Stored data
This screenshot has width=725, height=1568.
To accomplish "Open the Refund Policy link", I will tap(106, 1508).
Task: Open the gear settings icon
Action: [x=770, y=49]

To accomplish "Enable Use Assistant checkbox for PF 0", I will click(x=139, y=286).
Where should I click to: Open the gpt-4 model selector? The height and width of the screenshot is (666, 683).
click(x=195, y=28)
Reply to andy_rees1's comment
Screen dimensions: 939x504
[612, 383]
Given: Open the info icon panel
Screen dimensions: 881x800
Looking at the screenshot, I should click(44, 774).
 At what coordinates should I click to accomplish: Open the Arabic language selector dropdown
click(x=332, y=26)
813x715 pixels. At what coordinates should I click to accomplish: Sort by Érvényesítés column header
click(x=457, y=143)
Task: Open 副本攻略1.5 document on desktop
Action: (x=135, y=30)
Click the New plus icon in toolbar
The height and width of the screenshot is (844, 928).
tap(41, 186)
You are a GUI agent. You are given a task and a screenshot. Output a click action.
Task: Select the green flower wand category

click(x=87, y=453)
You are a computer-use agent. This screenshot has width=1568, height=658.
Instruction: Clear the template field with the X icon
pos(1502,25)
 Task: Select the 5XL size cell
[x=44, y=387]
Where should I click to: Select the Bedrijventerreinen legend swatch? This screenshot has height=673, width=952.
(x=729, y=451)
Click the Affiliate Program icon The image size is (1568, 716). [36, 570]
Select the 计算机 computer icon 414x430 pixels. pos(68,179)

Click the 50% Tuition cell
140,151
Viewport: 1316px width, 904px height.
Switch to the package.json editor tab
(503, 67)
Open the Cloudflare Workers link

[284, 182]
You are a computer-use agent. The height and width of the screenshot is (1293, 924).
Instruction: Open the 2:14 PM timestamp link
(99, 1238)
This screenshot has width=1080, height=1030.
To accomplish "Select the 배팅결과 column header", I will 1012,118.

Assignment. Go over the data above and copy every line that has the word "agent" in it.

Solution to this task.
You are a GUI agent. You are given a task and a screenshot. Output a click action.
You are a computer-use agent. This screenshot has width=1568, height=658.
You are a computer-use agent. The height and width of the screenshot is (1293, 924).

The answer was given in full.